Si on considère que la semaine commence par le dimanche, alors mon premier visionnage sur grand écran d'un film de Tarkovski l'initie. Cinq jours plus tard, je décide enfin d'écrire ma première "critique" sur cet homme.
Le Miroir a également été mon tout premier Tarkovski. Je n'étais pas entièrement rentré dedans mais j'avais quand même ressenti cette sensation si fréquente et inexplicable, cette sensation de curiosité envers ce film, le besoin d'en connaître le sens caché (s'il en existe un). Alors j'ai commencé à m'intéresser de plus près à ses autres films, chaque visionnage me rapprochant de quelque chose que je n'arrivais toujours pas à saisir.
Selon beaucoup, ce film résume la filmographie et la vie de Tarkovski. Je n'ai pas encore vu tous ses films, et écrire sur ce personnage m'est assez difficile. Mais il y a des jours où les événements extérieurs rendent certaines choses essentielles. Et c'est le cas en ce vendredi soir car je me rends compte que pendant cette semaine, Le Miroir a constamment eu une influence pas seulement sur moi-même, mais également sur tout ce le monde, tout ce que je ne peux contrôler.
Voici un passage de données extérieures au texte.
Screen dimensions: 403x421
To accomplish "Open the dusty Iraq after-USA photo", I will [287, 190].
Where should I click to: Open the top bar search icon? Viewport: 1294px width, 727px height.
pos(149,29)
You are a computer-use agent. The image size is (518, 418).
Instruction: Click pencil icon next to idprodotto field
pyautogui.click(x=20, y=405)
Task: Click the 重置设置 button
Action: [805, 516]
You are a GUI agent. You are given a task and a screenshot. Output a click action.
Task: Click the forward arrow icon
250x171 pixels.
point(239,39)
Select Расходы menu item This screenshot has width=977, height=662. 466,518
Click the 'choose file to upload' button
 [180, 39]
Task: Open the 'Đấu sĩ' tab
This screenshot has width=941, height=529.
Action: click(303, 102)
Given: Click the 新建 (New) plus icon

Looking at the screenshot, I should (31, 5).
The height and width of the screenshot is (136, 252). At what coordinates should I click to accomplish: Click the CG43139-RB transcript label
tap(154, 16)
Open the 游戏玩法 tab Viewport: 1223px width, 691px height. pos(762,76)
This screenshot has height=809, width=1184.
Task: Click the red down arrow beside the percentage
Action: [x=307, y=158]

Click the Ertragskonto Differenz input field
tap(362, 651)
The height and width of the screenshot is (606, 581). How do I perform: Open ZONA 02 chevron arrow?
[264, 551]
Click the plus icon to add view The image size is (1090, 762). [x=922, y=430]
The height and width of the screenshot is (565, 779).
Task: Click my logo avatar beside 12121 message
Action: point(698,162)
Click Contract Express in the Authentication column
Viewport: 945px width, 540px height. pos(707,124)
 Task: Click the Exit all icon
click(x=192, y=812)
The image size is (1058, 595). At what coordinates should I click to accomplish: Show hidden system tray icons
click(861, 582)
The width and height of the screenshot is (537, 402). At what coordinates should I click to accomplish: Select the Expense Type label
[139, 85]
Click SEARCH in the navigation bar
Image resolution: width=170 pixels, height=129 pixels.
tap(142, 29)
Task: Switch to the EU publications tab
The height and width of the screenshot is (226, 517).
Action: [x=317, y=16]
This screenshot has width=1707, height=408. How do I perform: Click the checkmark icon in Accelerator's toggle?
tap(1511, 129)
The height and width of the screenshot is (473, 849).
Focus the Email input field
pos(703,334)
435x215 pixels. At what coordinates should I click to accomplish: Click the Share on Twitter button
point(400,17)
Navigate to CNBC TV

Ce film n'est pas vraiment un film, je le considère plus comme un poème révélateur de choses des plus vastes aux plus intimes sur la propre vie du spectateur. Et je me rends compte aujourd'hui de la chance infinie que j'ai eu d'avoir pu pénétrer dans l'univers de ce réalisateur, même si le chemin que j'ai à parcourir est encore très long.
En nous proposant le miroir de sa vie, Tarkovski nous offre le présent le plus précieux qu'on pourrait recevoir : il offre à chaque spectateur le miroir de sa propre vie, et bienheureux sont ceux qui se reconnaîtront. L'écran du cinéma tient là son rôle le plus noble, celui pour lequel il a été crée.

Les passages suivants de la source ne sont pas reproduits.